Services available, number and quality of hangars, and the number of take-offs and landings at any given airport in Texas are some of the important measurements used by the TxDOT in awarding grant funding. That’s why the building and renovating, the fuel tanks, the numbers, are all significant. During the past three years, Jose has nearly tripled the number of based aircraft, from nine to thirty-four, and increased airport traffic by providing clean, safe facilities and personal service.

Not all municipal airports can claim the level of expertise which Liberty has received from Mr. Doblado, who minimized airport expenditures by completing most maintenance work on fuel systems, facilities, and equipment himself, and using the services of city employees instead of outside contractors, saving city taxpayers tens of thousands of dollars. Volunteers have been eager to step in and help, too, thanks, they say, to the friendly and welcoming nature of the man who came to help make things better for everyone.

Building an image.
Visiting pilots and based pilots alike have raved about the level of customer service and attention to the airport since Mr. Doblado came to Liberty – people have come here for a reason, and that reason is Jose.
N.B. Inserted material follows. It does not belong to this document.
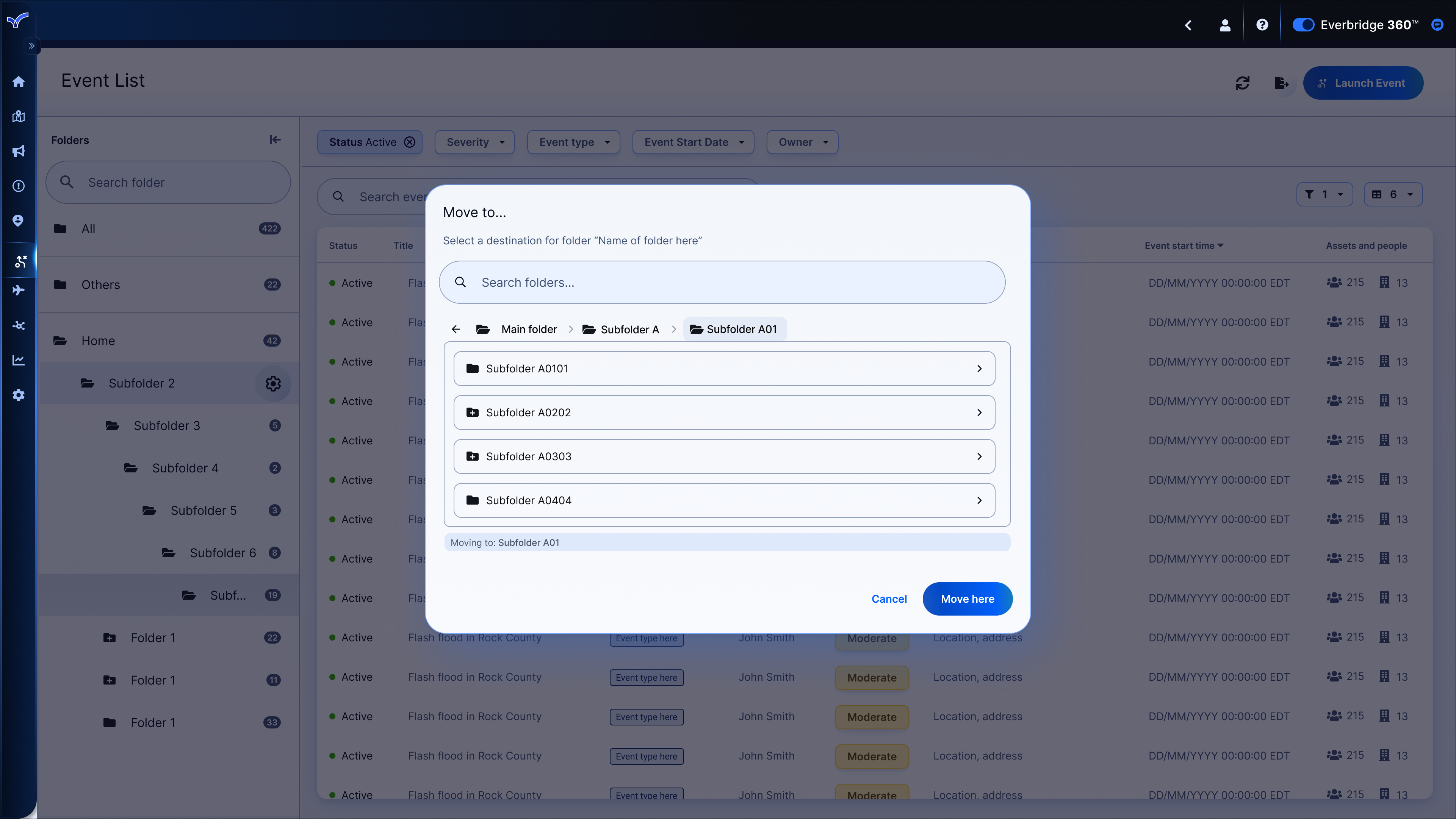The image size is (1456, 819).
Task: Click the back arrow in folder breadcrumb
Action: [x=456, y=329]
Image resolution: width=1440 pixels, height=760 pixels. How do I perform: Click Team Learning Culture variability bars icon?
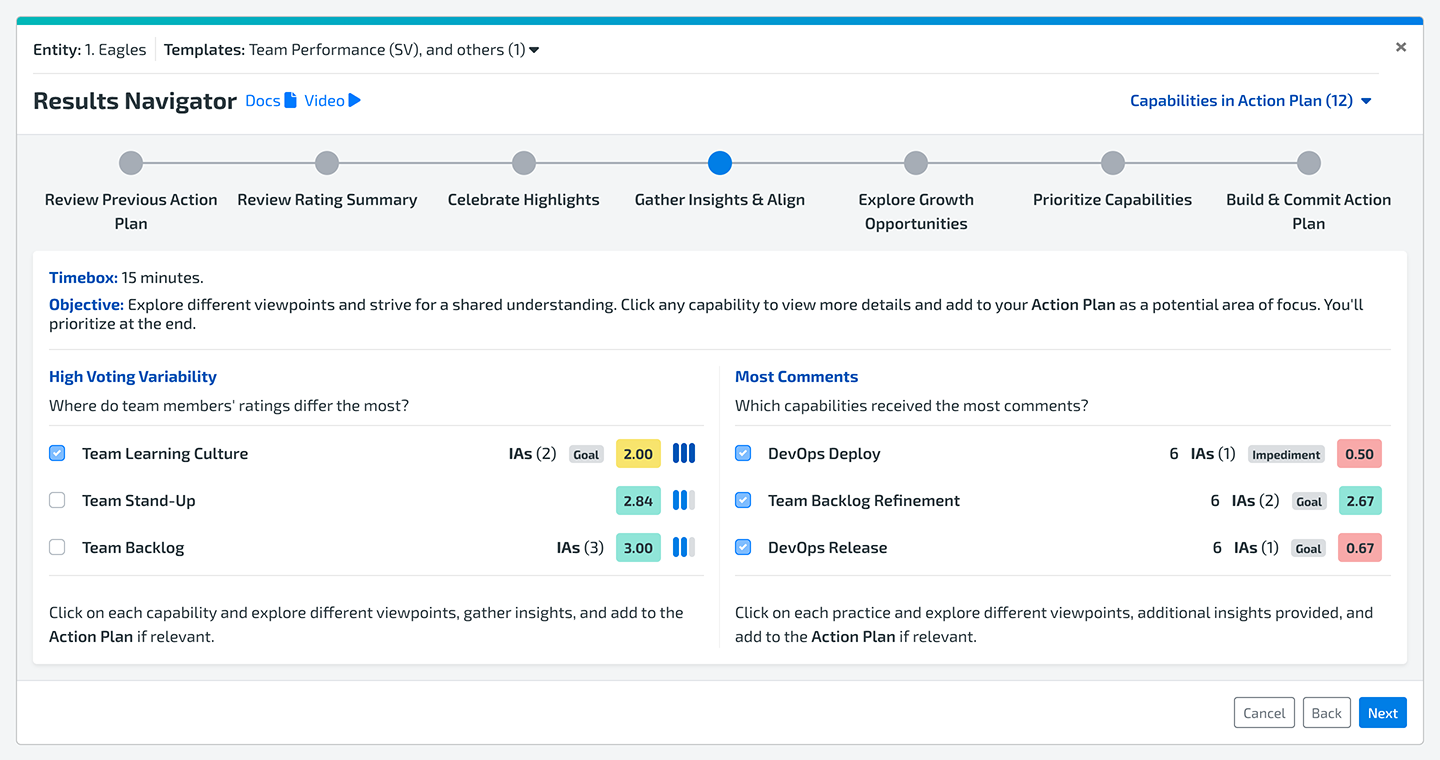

As manager, he has hosted fly-in events and children’s tours and mentored three Texas Southern University seniors who completed their aviation degree program internships at the airport.

Repeat customers have been coming from all over the country to buy fuel here – meaning they spend money in Liberty, contribute to the local economy, and do not require any on-going services such as schools, hospital, or library. They land, hand over money, and then leave. And for the last three years they have received a warm welcome as they entered Liberty’s front door to the world.

National recognition.
His efforts have been recognized across the state, and nationally, as well wishes poured in from all over. William Gunn, who worked with Jose to complete an airspace study for an existing hangar on the airport, commented that, "On a site visit to Liberty, it was a pleasure to meet Jose and his wife. The service I received to fuel my aircraft and use the terminal building for my short visit was excellent; it was obvious Jose was proud of his position and was willing to assist in any way."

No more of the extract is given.